And I think we will be open to Q&A now.
Questions and Answers:
Operator
Thank you very much. We will now begin the question-and-answer session. [Operator Instructions] We’ll take our first question from the line of Laksh Jain, an individual investor. Please go ahead.
Laksh Jain
Hello. Hello. Yes. Am I audible, sir?
Operator
Yes, Mr. Jain. Please go ahead. Yes, you are. Please go ahead.
Laksh Jain
Yeah. Sir, my question is, we have been doing lots of acquisitions, which is very great. I have just seen in the cash flow that we have raised approximately INR270 crores of funding in our subsidiaries. So, sir, after these fundraise in our subsidiaries, let us take…
Raja Debnath
Sorry. Is the number right, Payal?
Payal Maisheri
I will explain. I will explain. No, there are two things here. The INR270 crores includes two numbers.

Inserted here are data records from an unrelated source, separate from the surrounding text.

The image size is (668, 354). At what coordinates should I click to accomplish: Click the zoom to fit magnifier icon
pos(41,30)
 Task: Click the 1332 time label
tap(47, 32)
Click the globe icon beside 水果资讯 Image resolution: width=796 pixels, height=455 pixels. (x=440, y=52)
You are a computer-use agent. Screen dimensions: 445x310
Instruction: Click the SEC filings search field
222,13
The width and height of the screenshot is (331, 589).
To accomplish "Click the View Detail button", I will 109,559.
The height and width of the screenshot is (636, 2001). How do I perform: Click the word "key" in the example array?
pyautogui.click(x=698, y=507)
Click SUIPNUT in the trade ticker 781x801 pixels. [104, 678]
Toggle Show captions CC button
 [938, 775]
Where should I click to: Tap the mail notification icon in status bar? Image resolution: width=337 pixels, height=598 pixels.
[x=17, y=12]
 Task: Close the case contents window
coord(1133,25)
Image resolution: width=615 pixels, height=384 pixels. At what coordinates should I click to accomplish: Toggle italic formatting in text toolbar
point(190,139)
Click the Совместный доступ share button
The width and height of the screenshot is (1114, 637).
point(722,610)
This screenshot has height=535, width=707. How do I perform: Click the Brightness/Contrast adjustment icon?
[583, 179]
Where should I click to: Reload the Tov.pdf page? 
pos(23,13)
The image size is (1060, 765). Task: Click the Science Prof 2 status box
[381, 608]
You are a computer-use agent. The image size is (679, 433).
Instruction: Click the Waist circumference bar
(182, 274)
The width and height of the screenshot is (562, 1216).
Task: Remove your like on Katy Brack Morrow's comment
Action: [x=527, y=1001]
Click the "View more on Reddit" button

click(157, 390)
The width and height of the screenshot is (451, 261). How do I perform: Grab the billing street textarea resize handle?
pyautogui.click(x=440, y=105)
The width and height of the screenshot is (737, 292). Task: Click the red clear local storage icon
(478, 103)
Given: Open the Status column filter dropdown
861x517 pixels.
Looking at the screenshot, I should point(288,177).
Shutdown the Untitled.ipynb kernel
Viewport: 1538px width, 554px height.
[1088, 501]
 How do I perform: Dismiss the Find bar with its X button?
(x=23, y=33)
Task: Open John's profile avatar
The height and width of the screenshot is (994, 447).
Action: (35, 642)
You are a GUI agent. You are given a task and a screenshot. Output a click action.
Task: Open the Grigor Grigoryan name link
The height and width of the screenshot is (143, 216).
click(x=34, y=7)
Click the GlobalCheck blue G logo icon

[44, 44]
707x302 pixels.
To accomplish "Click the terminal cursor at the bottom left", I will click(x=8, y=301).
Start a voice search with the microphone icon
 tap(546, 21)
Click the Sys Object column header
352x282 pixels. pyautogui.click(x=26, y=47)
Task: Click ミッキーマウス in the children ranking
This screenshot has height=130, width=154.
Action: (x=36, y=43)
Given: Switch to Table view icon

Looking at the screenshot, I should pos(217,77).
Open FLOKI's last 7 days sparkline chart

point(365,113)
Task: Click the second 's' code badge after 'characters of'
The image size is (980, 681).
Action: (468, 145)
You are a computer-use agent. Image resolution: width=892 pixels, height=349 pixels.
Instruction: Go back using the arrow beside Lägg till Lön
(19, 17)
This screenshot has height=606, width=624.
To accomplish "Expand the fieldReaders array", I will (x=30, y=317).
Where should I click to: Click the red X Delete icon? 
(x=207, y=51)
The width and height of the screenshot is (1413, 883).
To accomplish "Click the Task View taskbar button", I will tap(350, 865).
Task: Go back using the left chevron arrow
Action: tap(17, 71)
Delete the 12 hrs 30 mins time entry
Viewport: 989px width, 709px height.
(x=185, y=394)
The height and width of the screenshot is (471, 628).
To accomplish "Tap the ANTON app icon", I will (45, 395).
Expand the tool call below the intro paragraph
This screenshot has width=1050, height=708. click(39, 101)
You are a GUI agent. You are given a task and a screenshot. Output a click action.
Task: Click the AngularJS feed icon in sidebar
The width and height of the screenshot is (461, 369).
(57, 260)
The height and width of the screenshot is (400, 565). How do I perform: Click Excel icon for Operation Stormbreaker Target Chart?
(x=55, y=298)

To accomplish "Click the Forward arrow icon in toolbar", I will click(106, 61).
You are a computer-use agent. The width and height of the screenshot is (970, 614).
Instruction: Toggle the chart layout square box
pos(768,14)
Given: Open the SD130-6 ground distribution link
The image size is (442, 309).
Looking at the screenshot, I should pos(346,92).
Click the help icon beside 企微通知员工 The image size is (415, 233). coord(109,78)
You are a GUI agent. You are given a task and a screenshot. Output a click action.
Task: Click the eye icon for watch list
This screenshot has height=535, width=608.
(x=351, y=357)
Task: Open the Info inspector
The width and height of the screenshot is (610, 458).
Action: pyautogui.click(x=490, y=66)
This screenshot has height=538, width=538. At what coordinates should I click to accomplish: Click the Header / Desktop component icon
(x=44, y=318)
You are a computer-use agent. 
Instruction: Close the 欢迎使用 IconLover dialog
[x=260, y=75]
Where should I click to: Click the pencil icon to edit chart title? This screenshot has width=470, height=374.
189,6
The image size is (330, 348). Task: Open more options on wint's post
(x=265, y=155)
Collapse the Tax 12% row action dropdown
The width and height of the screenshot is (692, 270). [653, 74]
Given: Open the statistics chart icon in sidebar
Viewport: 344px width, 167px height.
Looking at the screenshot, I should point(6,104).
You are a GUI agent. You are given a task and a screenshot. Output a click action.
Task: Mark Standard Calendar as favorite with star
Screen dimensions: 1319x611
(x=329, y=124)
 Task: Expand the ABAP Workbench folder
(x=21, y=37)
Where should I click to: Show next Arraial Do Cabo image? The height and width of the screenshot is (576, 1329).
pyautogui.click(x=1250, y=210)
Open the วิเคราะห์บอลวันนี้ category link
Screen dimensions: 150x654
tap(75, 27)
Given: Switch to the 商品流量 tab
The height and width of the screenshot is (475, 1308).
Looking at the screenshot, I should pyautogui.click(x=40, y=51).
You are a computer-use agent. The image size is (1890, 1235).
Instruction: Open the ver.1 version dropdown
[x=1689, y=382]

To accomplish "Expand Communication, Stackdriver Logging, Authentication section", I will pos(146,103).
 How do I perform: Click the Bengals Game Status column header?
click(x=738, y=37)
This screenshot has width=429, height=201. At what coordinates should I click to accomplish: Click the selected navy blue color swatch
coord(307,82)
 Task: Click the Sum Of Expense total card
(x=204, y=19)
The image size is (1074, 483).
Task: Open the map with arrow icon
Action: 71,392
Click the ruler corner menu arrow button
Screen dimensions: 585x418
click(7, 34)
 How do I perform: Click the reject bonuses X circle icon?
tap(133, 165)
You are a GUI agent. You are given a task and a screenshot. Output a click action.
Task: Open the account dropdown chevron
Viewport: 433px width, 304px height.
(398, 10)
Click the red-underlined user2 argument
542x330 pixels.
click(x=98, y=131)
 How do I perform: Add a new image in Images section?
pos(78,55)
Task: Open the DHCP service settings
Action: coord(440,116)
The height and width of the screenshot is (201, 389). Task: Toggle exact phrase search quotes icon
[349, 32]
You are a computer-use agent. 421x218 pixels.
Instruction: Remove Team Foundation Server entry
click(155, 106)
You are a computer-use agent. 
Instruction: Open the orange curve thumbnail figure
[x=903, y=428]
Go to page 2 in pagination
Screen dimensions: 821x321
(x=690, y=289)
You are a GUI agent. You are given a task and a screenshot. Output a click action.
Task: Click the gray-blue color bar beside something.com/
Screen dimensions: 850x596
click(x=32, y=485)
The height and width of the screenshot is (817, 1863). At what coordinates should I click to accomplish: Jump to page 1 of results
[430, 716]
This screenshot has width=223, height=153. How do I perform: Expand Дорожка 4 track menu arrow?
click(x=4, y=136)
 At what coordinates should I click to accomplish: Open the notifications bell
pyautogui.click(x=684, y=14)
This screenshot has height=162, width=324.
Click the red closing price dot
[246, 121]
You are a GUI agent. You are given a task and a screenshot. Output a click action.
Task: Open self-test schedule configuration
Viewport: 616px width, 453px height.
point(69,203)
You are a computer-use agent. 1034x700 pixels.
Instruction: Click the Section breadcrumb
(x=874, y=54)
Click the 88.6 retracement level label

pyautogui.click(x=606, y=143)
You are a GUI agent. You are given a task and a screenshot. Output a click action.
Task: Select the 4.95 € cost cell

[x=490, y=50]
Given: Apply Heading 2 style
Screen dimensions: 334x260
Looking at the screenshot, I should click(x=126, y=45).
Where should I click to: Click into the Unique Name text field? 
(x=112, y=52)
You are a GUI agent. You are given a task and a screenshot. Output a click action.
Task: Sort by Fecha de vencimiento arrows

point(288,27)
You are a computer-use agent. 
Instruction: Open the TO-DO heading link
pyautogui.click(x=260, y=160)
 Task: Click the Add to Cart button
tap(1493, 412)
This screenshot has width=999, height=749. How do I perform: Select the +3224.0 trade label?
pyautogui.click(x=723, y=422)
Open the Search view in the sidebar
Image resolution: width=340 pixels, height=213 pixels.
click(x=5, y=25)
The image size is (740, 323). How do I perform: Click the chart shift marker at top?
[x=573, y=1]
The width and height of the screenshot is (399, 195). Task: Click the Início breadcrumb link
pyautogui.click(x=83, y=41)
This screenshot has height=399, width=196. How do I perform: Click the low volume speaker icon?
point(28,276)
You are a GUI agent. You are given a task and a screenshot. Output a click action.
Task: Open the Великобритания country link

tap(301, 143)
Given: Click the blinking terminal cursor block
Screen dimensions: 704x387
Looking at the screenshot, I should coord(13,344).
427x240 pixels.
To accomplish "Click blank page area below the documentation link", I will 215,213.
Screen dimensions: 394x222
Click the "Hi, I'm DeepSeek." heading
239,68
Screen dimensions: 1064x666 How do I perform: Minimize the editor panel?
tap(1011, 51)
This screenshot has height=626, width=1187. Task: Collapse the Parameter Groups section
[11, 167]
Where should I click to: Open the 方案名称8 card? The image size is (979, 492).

We have acquired two companies, so INR140 crores — INR170 crores is for that acquisition, and the balance INR110 crores, INR120 crores is for the raise of money that we have done. So, the INR140 crores is the acquisition.
Laksh Jain
So, INR120 crores [Foreign Speech] is the amount we have raised in subsidiary?
Raja Debnath
Correct.
Payal Maisheri
Yeah.
Raja Debnath
Correct. INR120 crores.
Laksh Jain
Okay.
Payal Maisheri
[Foreign Speech]
Laksh Jain
Yes, got it. So, sir, after doing all these things, are we — something we are very specific, are we anywhere like planning to keep stakes at least at 51%? Or we are ready to dilute below 51% also, sir? This is my only question.
Raja Debnath
In which, the subsidiaries?
Laksh Jain
Yes. Are we like — are you very particular that, no, we are going to keep at least 51% in our all the subsidiaries, or we are like okay to dilute for like — for growing growth or anything? Even in the future, sir, like are…
Raja Debnath
Sure. We could dilute less than 50%. We could go less than 51% also, because the aim that we have…
Laksh Jain
Okay. We are open for going less 51%…
Raja Debnath
Our aim is to grow the size of the pie.
Laksh Jain
Okay.
Raja Debnath
Absolutely. Our aim is to grow the size of the pie.
Laksh Jain
Got it, sir. Sir, that was my only question, sir. My concern was like whether we are going to go below 50%, are we comfortable at that level as well then that’s fine. That’s great, sir. Okay. That’s my only question, sir.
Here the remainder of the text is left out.